Is all logical possibility realized? Yes—thus an account in any religious
text, no matter how unlikely it may seem, but stripped of its inconsistencies,
is realized somewhere-and-when in the universe. What is the significance of
this realization—is it ‘robust’ (as defined below)? What are the more robust
modes of realization and what are their ways? We now turn to this question. Whereas
the conclusions of this stage, ‘logic’, are given, those of the next are generally
characterized by probability.
8.
Stage 2—pragmatic
and paradigmatic. In this stage the concerns are means or how of things
(i.e., general objects, which include relationship, process, and system) and
probability. Formulating means and judging probability are characterized as
hypothetical and speculative, even though the ‘things’ are possible and
necessary.
Here is an example. Our cosmos is characterized by deterministic mechanism
(e.g., Newtonian Mechanics), probabilistic determinism, i.e., mechanistic
determinism in balance with indeterminism (some interpretations of quantum
theory), and a similar balance in incremental evolution (evolution of
life, for which variations in inheritance are indeterministic—on some
accounts—and natural selection is deterministic). How did our cosmos come
into being and what sustains its ongoing being so far? Or did it come into
being—and if not, what sustains it?
The general mechanisms or paradigms are provided by the previous italicized
phrases—deterministic mechanism, probabilistic mechanism, and incremental
evolution (by variation and selection—regarding which a key aspect is that of
seeming design without design aforethought).
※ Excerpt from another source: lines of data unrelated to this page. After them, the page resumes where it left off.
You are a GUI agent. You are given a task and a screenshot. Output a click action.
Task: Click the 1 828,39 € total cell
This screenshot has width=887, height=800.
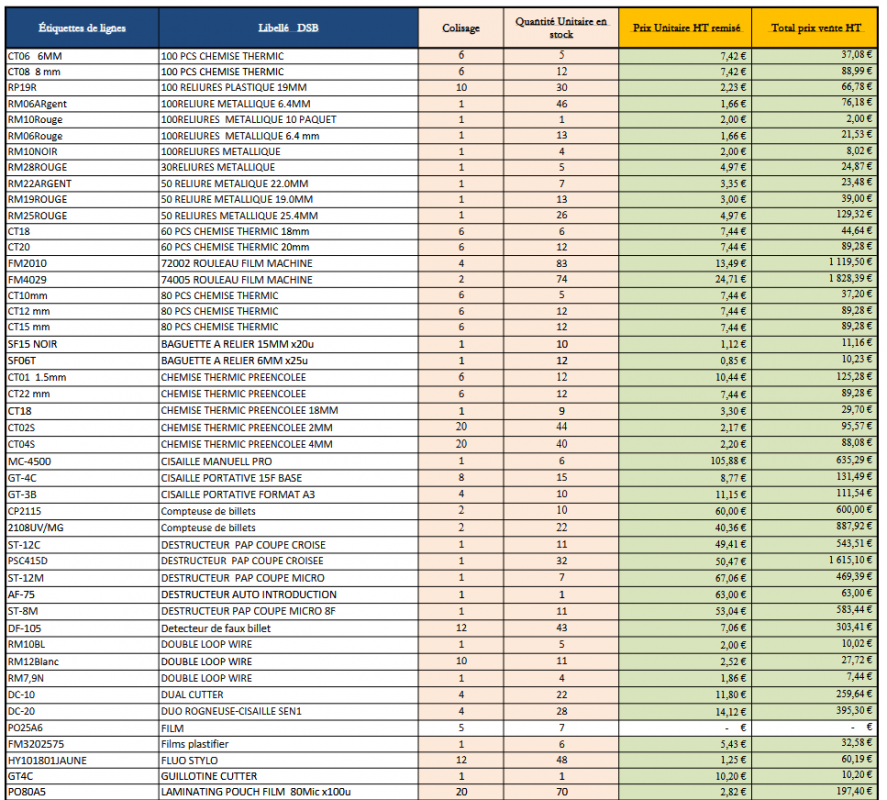tap(815, 279)
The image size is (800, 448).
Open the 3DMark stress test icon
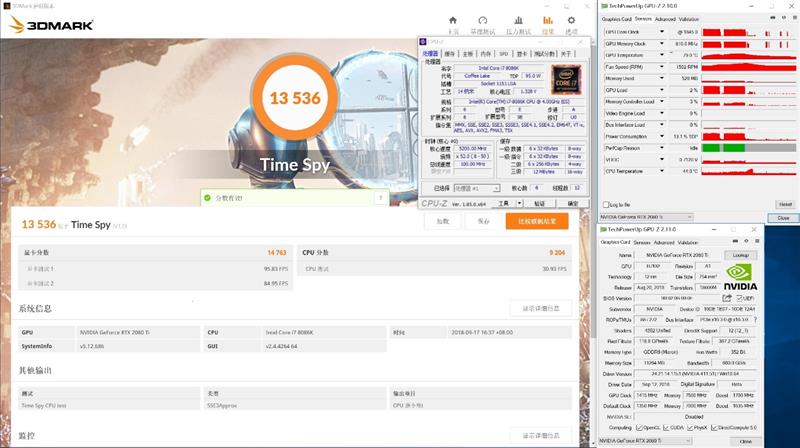(517, 22)
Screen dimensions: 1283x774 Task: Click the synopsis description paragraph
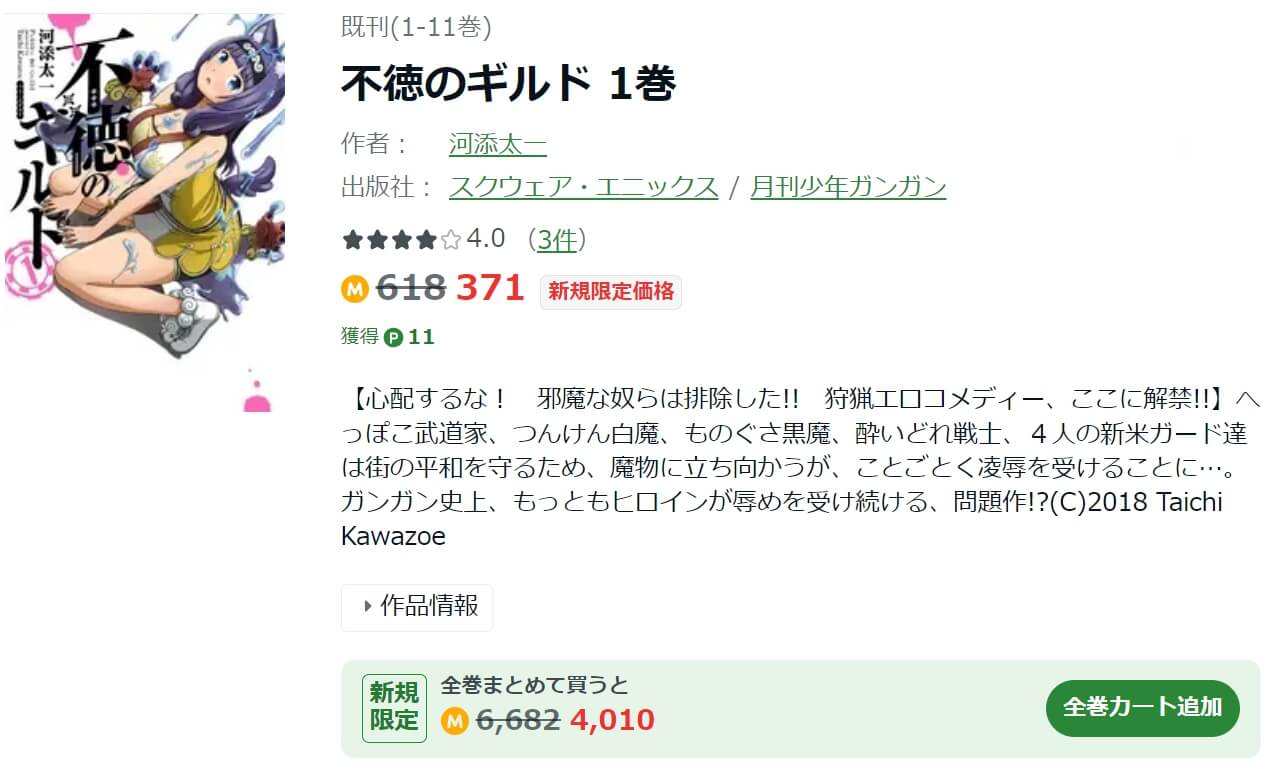tap(795, 467)
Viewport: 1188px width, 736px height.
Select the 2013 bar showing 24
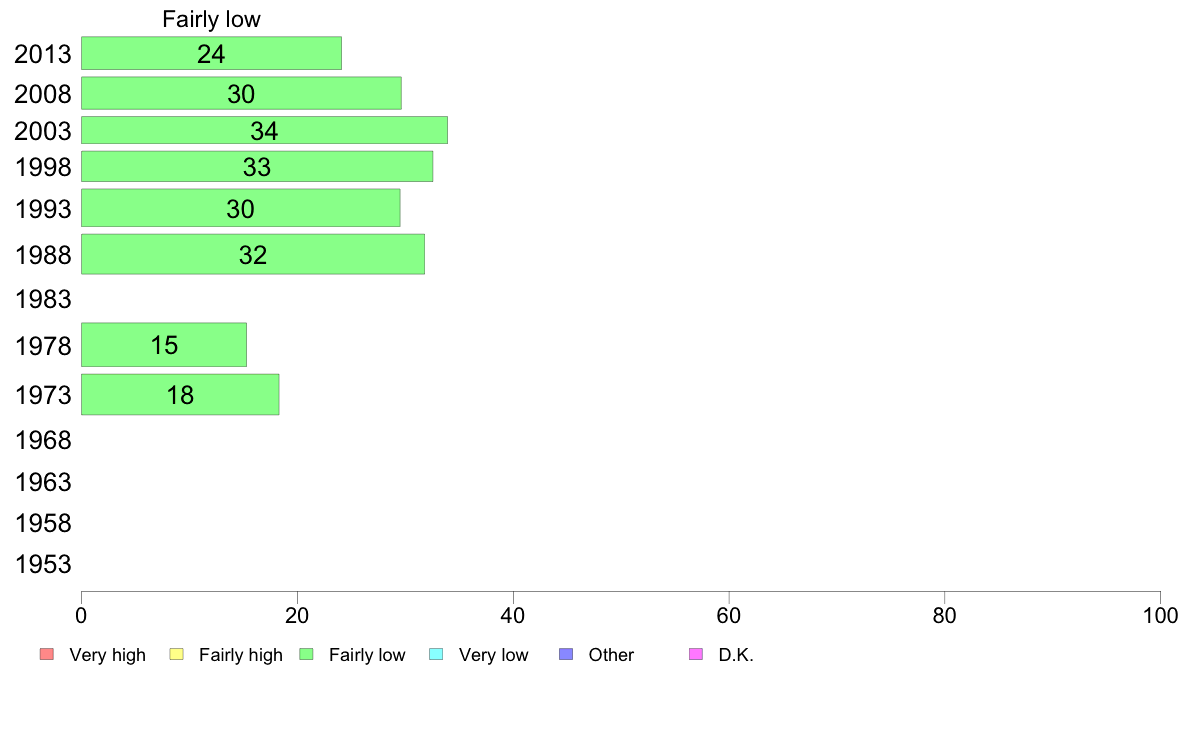click(211, 53)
We now suggest that it is highly likely that our cosmos came into being by a
mix of mere transient and evolutionary formation from the void (this of
course is interpretation, it may equally be seen as having come into being by
evolutionary transition from another cosmos). The ‘mechanism’ would be
transients from the void occurring and decaying until a more stable transient
emerges, its stability being due to its form and near symmetry, from which,
an incremental evolution has a base. Of course, it may have come into being
by a single improbable but not impossible step—void ® cosmos.
The mechanism is not necessary in that it does not obtain for all structured
cosmoses but rather, most cosmoses, if our paradigm has universality, emerge
incrementally; at the same time, it is necessary that some cosmoses emerge in
a single step (Bertrand Russell’s observation that it is possible for our
cosmos to have done so, say, five minutes ago); however, the incremental
emergence is robust and characterizes robust systems.
What of the occurrence of the ‘religious cosmoses’? Many of them would seem
to be improbable, therefore infrequent, less stable, and less significant
(the frequency may be extremely low, yet in a limitless universe, there will
still be limitlessly many). However, others, e.g., the universal being of
some religions and philosophies is necessary in its occurrence.
A second example. What is a mechanism of pathways from limited being to
ultimate being? As we are both experience and formed, so there is intrinsic
and instrumental realization. Here, I will say no more than (i) the intrinsic
ways have been investigated in various ancient practices such as yoga;
however this implies that the discovery of yoga is at a beginning rather than
an end (ii) the instrumental ways may be based in our modern sciences and
technologies, which, too, are at a beginning (iii) even if the realization is
incomplete for our beings in our cosmos (iv) the signature of our beings is
eternal (v) and is and will be manifestly taken up, e.g., in other cosmoses.